JPMorgan SMID Cap Equity benefits from a proven team and a disciplined approach, making it an attractive option.
Veteran managers Don San Jose and Dan Percella lead a small but stable team of three analysts. They have managed this strategy since April 2016 in separate accounts but inherited this mutual fund offering in November 2020. The managers know each other well, having worked together on sibling strategy JPMorgan Small Cap Equity VSEIX since 2008. Two of the group’s three analysts have worked on the team since 2015, while the third started in 2018. Although the team is small, it’s a plus that they are focused exclusively on small- and mid-cap investing. In addition, they occasionally collaborate with other J.P. Morgan Asset Management analysts for added support.
The team’s consistent investment approach centered on quality is key to its success. It focuses on companies operating in narrow niches that can leverage their competitive positioning to protect and grow their returns on capital at rates higher than the market foresees. These traits, along with a preference for earnings and free cash flow over top-line revenue growth, lead them to steadier business models. The team will ride winners from small- to mid-cap territory, but they will start to sell them once they hit the $20 billion market-cap range. Tolerating these stretched valuations courts risk, but the fund maintains a high-quality profile, as indicated by superior profitability metrics such as returns on equity and invested capital.
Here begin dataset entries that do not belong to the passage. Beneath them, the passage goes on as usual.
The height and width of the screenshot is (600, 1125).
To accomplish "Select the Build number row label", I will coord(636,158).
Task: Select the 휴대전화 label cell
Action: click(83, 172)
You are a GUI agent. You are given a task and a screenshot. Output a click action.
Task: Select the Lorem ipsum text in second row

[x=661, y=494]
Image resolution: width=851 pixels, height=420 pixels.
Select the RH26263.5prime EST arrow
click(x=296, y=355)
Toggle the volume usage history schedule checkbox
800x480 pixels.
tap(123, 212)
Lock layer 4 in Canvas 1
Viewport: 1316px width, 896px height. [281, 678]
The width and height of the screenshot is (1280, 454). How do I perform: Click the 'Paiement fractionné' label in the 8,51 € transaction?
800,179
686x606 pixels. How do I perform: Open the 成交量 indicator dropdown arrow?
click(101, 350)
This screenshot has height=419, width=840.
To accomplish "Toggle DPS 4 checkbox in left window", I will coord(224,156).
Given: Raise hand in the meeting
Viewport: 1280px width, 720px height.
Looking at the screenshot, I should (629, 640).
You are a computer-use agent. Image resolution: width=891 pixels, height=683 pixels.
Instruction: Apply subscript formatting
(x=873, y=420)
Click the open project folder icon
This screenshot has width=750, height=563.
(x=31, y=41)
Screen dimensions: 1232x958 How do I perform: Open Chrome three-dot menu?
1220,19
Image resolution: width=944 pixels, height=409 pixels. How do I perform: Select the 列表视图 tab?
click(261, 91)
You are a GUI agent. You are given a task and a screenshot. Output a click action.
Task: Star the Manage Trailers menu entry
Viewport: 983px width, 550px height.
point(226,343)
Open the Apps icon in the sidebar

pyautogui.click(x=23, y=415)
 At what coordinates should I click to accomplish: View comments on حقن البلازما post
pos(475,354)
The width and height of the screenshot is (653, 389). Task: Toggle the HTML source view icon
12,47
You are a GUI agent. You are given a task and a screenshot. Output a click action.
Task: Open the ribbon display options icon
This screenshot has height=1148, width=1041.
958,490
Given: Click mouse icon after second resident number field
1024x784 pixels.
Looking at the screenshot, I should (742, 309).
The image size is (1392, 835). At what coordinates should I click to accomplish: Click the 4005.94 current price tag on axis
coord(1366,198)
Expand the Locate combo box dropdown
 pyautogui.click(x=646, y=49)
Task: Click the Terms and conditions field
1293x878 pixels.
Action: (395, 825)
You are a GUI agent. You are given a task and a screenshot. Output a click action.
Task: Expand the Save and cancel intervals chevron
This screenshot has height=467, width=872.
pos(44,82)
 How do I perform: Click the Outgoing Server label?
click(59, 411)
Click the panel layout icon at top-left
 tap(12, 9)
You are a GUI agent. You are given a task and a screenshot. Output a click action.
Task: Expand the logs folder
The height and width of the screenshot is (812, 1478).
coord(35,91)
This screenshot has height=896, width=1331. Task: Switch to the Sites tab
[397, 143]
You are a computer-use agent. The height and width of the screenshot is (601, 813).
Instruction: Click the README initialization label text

The strategy’s long-term record is solid, despite a recent rough patch. From the separate account’s inception in April 2016 through March 2024, the composite’s 12.2% annualized return (gross of fees) beat the Russell 2500 Index by 1.3 percentage points. Recently though, performance has been more challenged. Since the start of 2023 through March 2024, the strategy’s 21.9% cumulative return trailed its benchmark by 3.6 percentage points. Some mistakes with regional banks and poor picks in industrials and consumer discretionary largely drove the underperformance. Still, the strategy remains a great option, despite this recent hiccup.